D’altronde l’intervento pubblico è menomato nella sua efficienza dall’impossibilità di conoscere le vere preferenze dei singoli individui, l’effettivo valore dell’esternalità di produzione e dai costi di un apparato pubblico di dimensioni adeguate alle necessità dell’intervento regolatore e di produzione previsto, si può pertanto arrivare a prospettare un “fallimento” anche del pubblico.
Nella necessità di raggiungere un equilibrio, comunque sempre variabile, tra laissez faire e interventismo keynesiano si è inserita in questi ultimi decenni la potente globalizzazione anche economica in atto, circostanza che in termini ridotti si era già prodotta nei decenni a cavallo della metà dell’800, con conseguenti vantaggi ma anche possibili contraccolpi sia nelle economie in via di sviluppo che in quelle avanzate.

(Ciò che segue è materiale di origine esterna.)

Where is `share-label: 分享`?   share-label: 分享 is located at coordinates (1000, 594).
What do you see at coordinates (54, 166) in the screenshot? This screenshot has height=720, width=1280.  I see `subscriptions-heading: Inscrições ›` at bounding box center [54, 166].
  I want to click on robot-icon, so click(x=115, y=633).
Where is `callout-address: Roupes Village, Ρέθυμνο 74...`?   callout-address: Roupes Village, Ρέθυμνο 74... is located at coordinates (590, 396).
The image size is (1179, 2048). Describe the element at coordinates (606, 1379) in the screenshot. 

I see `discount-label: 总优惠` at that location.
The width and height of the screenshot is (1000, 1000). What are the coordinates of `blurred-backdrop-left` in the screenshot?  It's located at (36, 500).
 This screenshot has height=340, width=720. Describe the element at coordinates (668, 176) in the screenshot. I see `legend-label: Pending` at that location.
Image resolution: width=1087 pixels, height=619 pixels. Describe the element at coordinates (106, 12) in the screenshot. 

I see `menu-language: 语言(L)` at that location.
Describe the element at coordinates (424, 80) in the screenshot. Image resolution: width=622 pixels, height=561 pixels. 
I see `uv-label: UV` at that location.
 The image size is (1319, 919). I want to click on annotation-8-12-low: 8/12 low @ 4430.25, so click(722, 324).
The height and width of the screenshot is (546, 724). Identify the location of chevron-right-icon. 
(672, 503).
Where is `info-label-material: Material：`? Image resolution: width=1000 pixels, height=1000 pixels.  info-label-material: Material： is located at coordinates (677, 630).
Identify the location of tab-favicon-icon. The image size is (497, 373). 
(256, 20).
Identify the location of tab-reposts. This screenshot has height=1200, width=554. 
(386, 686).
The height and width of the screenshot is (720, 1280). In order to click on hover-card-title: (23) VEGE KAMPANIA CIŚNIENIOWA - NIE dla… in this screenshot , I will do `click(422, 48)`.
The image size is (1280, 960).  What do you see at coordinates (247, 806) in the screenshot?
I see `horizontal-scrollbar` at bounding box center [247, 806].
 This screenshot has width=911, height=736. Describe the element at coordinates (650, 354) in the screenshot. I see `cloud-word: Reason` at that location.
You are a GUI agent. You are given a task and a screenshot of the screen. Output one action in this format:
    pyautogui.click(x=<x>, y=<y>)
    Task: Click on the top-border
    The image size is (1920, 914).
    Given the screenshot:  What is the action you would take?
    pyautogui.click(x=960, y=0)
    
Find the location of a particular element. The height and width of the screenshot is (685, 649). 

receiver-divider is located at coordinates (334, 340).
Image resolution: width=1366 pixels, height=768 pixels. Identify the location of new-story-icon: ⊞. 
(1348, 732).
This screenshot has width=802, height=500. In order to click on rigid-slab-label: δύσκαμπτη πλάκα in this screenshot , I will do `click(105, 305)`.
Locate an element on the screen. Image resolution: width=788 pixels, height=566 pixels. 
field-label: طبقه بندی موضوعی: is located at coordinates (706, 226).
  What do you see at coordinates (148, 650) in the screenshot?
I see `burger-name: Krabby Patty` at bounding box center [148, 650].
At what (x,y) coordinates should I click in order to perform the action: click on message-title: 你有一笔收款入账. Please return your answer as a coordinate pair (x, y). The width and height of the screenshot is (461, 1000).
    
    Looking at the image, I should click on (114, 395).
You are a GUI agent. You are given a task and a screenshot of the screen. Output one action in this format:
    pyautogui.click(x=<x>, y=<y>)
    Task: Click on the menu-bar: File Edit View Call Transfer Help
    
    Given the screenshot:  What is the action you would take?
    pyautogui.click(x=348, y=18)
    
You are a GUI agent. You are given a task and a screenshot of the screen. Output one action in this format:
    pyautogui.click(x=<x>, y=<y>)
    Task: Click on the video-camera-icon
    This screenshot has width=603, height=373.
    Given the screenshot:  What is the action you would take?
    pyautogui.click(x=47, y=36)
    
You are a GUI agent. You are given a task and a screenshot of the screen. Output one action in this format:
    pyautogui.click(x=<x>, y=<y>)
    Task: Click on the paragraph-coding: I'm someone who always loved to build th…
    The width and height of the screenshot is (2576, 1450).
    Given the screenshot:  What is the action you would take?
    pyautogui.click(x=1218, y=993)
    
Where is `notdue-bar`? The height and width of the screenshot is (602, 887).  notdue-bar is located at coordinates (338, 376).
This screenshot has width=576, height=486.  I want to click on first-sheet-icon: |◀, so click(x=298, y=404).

   Nasce di fatto un problema di regolamentazione dei mercati, questi risultano efficienti solo in presenza di omogeneità delle regole concorrenziali tali da impedire rendimenti crescenti nella produzione per ridotti costi del fattore lavoro ed esternalizzazione dei costi ambientali.
   Il risultato di una tale distorsione del mercato è l’abbattimento della qualità di vita sia nell’ambiente di lavoro che all’esterno dell’impresa, si deve pertanto evitare di parlare di un unico mercato globalizzato ma di aree entro cui vivono regole espressioni di qualità di vita diverse.
   Vi è pertanto l’obbligo dello Stato di impedire la perdita dei diritti fondamentali della persona, quali la salute, in una competizione al ribasso, trattandosi in realtà di concorrenza sleale che accentua le differenze sociali quale risultato di una malsana competizione. Lo scontro è tra regole di mercato differenti tra aree culturali ed economiche diverse, si tratta di imporre le proprie regole di mercato o subire quelle altrui con la conseguente colonizzazione.
   In questo autentico scontro economico si inseriscono le tensioni all’interno della Comunità Europea, quale tentativo di ciascuno Stato membro di mantenere il controllo nel proprio territorio delle maggiori attività economiche al fine di evitare lo spostamento dei baricentri settoriali con la conseguente perdita dei posti nonché della capacità di gestione e influenza strategica.
   La dialettica in atto è legittima, se solo si pensa a quello che vuol dire per un’area territoriale il suo impoverimento, in realtà si tratta di mediare gli interessi contrapposti di cui solo il pubblico con tutti i suoi difetti può essere artefice, questo anche per impedire che nella dialettica interna vengano compromesse le capacità di crescita e conseguente resistenza nel conflitto in atto tra visioni economiche diverse nelle varie placche tettoniche del mercato globale.